Ich will mich weiterentwickeln und weiter um Spielanteile kämpfen. Ich möchte gerne auch – vielleicht in zwei, drei Jahren – um den Europapokal spielen. Das Potenzial ist in Leipzig auf jeden Fall da. Man muss nur schauen, wann der perfekte Zeitpunkt ist, den nächsten Schritt zu gehen. 

Du giltst als eines der größten deutschen Handball-Talente. Verspürst du durch solche Aussagen Druck?

Klar, manchmal spürt man einen gewissen Druck, z.B. wenn ich als jüngster Spieler der 1. Bundeliga auf einmal zu den erfahrensten Spielern der U21-Nationalmannschaft zähle. Dann liegt doch mehr Last auf mir als hier im Verein, bei dem ich immer noch der Jünsgte bin und befreit aufspielen kann. ich glaube, das war bisher immer meine größte Stärke, die ich auch versuche beizubehalten. 

Du wurdest in den B-Kader der Nationalmannschaft berufen. Ist das der Startschuss?

Es ist auf jeden Fall der nächste Schritt zur A-Nationalmannschaft. Wann der kommen wird, müssen wir sehen. Sicherlich gibt es da noch ein, zwei andere Kandidaten. Aber ich bin auch erst 20. Ich hatte jetzt vier Jahre lang keine Pause im Sommer. Wenn ich jetzt mal eine bekomme und danach noch mal eine richtig geile Saison spielen kann, wer weiß, was dann passiert. 

Du kennst den neuen Bundestrainer Christian Prokop gut.
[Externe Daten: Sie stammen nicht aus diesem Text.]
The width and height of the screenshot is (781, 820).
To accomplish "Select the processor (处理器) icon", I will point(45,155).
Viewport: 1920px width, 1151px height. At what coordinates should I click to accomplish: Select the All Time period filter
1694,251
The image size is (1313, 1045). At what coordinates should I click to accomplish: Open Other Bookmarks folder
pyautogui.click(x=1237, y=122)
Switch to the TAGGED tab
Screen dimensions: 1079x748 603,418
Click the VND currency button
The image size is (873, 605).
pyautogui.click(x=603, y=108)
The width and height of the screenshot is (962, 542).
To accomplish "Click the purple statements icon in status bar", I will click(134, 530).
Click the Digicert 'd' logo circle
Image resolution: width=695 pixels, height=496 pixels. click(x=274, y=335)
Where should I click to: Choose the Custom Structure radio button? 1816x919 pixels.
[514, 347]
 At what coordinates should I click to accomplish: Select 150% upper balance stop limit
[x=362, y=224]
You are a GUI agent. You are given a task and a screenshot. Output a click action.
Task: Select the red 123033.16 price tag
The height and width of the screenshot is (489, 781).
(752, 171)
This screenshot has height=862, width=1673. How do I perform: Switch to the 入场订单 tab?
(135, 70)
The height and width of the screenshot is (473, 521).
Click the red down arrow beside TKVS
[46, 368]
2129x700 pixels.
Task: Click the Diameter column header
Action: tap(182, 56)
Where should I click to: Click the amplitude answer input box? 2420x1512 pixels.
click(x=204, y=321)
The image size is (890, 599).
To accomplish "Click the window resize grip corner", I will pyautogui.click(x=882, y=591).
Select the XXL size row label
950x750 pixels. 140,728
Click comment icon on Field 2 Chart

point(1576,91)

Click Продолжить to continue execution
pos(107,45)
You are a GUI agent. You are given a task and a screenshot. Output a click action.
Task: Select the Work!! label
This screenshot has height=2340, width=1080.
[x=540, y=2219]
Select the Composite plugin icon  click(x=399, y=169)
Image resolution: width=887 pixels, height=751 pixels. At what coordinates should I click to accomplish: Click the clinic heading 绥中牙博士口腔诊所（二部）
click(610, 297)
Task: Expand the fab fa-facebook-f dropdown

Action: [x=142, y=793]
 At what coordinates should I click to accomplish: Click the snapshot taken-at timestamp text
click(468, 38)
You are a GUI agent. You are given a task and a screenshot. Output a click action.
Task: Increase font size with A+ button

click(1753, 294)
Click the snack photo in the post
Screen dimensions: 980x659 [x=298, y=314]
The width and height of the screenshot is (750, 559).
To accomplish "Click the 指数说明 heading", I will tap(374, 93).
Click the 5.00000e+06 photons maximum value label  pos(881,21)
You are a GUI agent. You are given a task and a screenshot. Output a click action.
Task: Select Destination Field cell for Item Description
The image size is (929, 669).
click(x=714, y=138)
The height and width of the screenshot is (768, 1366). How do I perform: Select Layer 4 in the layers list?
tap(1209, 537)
Ist es ein Vorteil, dass du unter ihm trainiert hast?

Ich denke, er weiß ganz genau, was ich kann und was meine Stärken sind. Er ist aber auch nicht Bundestrainer, weil er zu Länderspielen nach Sympathien einlädt, sondern er will für Deutschland das Beste rausholen. Wenn er mich irgendwann einlädt, ist es so, dass ich zu den Besten zähle und das ist das, was Christian machen sollte und auch tut.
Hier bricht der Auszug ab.